OGC Opinion No. 07-09-25

The Office of General Counsel issued the following opinion on September 24, 2007 representing the position of the New York State Insurance Department.

RE: Insurable interests pertaining to individual life insurance policy

Questions Presented:

1. May a member of a synagogue, incorporated under the New York Religious Corporation Law, take out an individual policy of life insurance on his or her own life, that names the synagogue as a beneficiary thereof, and thereafter assign the policy to the synagogue?

2. May a synagogue, incorporated under the Religious Corporation Law, procure a policy of life insurance upon the life of one or more of its members, with that member’s consent, which policy names the synagogue as a beneficiary?

3. Is a synagogue, as a religious corporation incorporated under the Religious Corporation Law, considered a Type-B charitable, educational or religious corporation formed pursuant to N.Y. Not-For-Profit Corp. Law § 201(b) (McKinney Supp. 2007), for purposes of Insurance Law § 3205(b)(3)?

Conclusion:

1. Yes. Pursuant to Insurance Law § 3205(b)(1), a member of a synagogue, incorporated under the Religious Corporation Law, may take out an individual policy of life insurance on his or her own life, that names the religious institution as a beneficiary thereof, and thereafter assign the policy to the synagogue.

2. Yes. Pursuant to Insurance Law § 3205(b)(3), the synagogue may procure one or more individual policies of life insurance upon the life of one or more members that names the religious institution as a beneficiary of the policy.

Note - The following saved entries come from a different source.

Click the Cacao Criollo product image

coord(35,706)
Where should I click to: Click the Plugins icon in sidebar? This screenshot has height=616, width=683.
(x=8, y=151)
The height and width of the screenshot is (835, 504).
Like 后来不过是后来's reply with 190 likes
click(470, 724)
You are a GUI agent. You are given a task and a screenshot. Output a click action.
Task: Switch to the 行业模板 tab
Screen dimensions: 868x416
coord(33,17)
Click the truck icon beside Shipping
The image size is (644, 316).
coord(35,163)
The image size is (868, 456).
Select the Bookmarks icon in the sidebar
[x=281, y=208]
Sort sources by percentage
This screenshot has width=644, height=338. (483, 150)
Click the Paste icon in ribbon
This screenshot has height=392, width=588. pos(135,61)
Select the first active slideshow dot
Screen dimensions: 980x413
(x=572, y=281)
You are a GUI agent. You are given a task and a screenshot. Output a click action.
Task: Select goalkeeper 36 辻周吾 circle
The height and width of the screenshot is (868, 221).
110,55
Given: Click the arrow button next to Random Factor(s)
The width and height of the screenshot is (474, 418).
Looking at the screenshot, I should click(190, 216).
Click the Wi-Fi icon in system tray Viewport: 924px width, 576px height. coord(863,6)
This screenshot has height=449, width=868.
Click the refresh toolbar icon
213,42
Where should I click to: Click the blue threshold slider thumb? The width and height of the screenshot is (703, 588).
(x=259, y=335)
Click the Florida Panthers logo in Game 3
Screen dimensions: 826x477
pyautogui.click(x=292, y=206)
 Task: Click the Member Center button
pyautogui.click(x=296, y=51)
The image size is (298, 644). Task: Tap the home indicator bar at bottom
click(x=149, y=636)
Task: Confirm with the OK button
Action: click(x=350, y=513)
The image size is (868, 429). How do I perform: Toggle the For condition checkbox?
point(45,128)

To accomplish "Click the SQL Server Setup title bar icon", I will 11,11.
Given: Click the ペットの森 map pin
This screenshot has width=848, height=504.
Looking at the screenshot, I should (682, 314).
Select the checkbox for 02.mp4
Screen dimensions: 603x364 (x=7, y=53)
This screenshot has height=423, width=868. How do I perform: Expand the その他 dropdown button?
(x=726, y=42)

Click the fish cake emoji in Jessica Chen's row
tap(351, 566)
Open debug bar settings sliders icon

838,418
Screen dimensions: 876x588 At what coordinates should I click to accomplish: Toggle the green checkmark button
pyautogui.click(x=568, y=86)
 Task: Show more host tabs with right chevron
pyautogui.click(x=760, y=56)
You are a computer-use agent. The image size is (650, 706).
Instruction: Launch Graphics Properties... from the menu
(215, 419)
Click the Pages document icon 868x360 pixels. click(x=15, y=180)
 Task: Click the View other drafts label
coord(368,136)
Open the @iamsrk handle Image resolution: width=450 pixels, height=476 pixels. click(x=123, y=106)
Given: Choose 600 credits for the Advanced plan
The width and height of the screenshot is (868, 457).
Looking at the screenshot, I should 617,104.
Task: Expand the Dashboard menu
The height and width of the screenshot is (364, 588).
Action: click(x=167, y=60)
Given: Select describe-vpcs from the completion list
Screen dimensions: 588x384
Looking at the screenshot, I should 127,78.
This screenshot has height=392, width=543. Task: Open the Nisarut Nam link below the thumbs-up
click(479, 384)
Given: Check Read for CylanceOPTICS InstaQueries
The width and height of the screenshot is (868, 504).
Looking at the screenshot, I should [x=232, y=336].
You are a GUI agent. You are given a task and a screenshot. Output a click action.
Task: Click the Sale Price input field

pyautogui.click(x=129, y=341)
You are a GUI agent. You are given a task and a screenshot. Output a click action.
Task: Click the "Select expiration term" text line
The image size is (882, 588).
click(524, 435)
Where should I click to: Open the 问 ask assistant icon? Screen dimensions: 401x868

3. Yes. A synagogue is, for purposes of Insurance Law § 3205(b)(3), considered a Type-B charitable, educational or religious corporation formed pursuant to Not-for-Profit Corporation Law § 201(b).

Facts:

The inquirer represents a synagogue that is a religious institution incorporated under the Religious Corporation Law. He further report that the synagogue contemplates offering one (or both) of the following programs to its members: (1) a program through which those individual members of the synagogue choosing to do so will each purchase a policy of life insurance insuring his or her life, name the synagogue as beneficiary, and then assign each of the policies to the synagogue; (2) a program through which the synagogue purchases one or more individual policies of life insurance insuring the life of one or more of its members, with each policy naming the synagogue as a beneficiary.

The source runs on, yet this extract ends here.